→ **Фрагмент страницы**

**********

Такой приговор глубоко возмутил меня, когда поступил на рассмотрение командующего войсками Кавказской линии. По законам военного времени всякое приказание начальника должно быть исполнено подчиненным, если бы даже последний видел явный вред для службы: исполнение приказания начальника снимает всякую ответственность с подчиненного. Поэтому, наказанию подлежал только прапорщик Белый, как воинский начальник. В показаниях перед судом Белый выказал крайнее тyпoyмиe, которое в обыкновенном суде возбудили бы вопрос о невменяемости. Он упорно стоял на том, что исполнил по мере сил долг верноподданного, истребив одного из врагов своего Государя. По военным законам мирного времени, подчиненный должен исполнить только законные приказания своего начальника, в противном случае он является ответственным за свои действия. Поэтому Кузин и казаки подлежали бы наказанию, как пособники преступления. Но справедливо ли было бы применить этот закон в этом случае? Могли ли казаки, которые родились и состарились под звуком пушечных и ружейных выстрелов, которых деды и отцы легли в этой беспощадной борьбе вообразить, что край не на военном положении и что самой войны совсем нет и не было? Всю эту путаницу сделало самовольное, чтоб не сказать самодурное распоряжение князя Воронцова о предании виновных суду по полевому уголовному уложению. Законного выхода не было. Заводовский представил все эти соображения главнокомандующему, который конфирмовал: всех сослать в каторжные работы на разные сроки, а Белого бессрочно. Ну, в этом [378] возмутительном приговоре едва ли не оказался невольно правым Грек, Керченский городской голова, сказавший в приветственной речи князю Воронцову, что у него Аглицкая (вместо ангельская) душа.

**********

→ **Список данных**
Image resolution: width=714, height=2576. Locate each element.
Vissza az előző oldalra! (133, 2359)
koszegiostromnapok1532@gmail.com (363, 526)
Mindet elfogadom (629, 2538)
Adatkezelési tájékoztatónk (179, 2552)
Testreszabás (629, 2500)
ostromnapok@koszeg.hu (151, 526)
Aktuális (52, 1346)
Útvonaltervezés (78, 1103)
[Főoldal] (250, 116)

**********

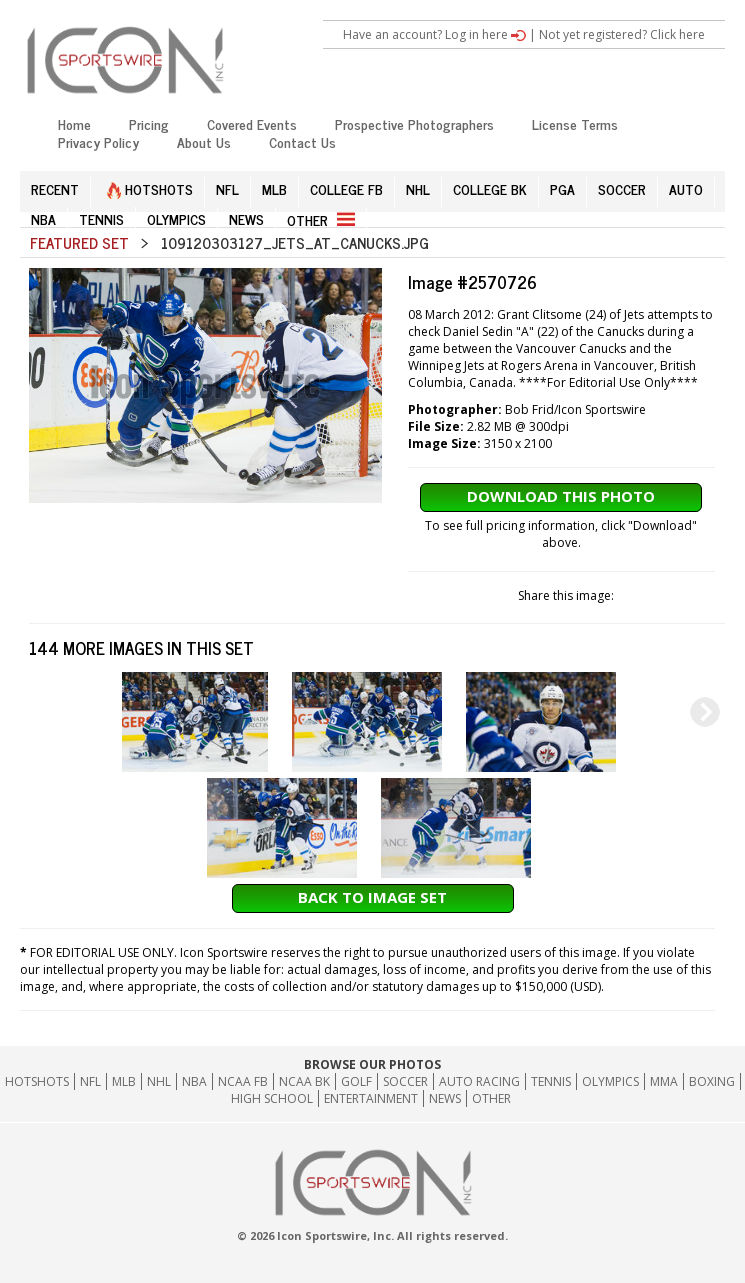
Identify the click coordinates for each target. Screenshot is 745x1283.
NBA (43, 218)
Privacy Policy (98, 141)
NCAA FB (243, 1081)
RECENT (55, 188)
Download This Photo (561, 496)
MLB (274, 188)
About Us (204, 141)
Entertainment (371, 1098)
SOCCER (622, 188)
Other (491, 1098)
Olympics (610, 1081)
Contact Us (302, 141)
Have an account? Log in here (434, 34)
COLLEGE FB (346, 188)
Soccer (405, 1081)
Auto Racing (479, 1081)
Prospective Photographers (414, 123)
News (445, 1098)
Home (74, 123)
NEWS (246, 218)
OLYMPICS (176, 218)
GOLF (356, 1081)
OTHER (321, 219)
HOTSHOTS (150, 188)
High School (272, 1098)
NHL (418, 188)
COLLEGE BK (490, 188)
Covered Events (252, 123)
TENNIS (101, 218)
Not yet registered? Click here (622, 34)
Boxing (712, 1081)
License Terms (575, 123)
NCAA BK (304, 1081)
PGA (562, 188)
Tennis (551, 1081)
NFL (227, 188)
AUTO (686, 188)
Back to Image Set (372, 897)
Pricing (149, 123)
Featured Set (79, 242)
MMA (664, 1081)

**********

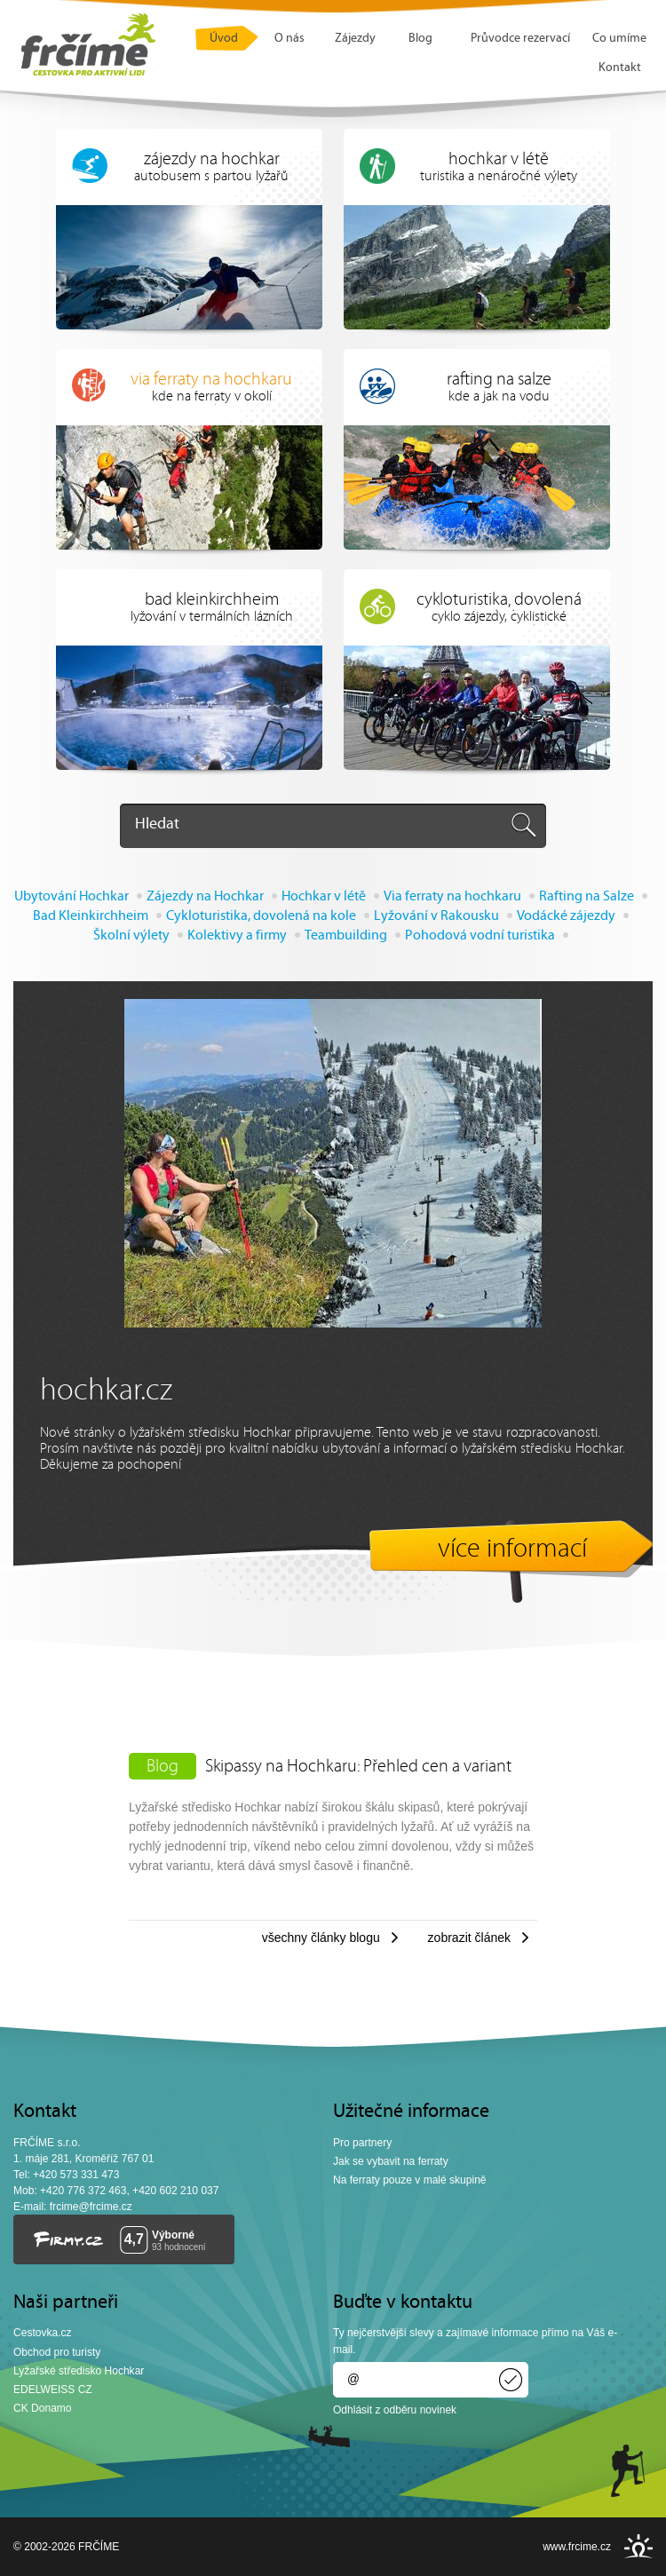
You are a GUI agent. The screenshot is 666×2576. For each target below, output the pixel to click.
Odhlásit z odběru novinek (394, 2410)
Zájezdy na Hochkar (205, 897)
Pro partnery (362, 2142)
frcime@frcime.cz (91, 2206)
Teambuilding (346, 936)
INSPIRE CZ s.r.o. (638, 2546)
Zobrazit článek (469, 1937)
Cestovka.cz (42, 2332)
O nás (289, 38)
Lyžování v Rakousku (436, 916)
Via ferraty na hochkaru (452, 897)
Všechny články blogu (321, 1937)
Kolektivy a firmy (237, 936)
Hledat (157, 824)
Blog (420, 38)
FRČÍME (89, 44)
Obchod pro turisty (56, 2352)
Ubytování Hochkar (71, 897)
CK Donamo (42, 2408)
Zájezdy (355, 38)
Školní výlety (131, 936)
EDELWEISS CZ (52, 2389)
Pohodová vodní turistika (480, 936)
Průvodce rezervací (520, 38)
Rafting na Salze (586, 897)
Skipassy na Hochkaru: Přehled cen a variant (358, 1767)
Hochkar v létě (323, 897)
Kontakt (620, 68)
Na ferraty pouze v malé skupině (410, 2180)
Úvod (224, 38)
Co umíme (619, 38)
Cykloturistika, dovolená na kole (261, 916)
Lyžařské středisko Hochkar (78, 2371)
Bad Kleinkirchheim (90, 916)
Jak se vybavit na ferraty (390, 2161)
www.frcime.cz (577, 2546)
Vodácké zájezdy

**********

→ **Задание**
Переведите на английский язык предложение из фрагмента страницы: «Поэтому, наказанию подлежал только прапорщик Белый, как воинский начальник.»

→ **Итоговый ответ**
Therefore, only Ensign Bely, as the military commander, was subject to punishment.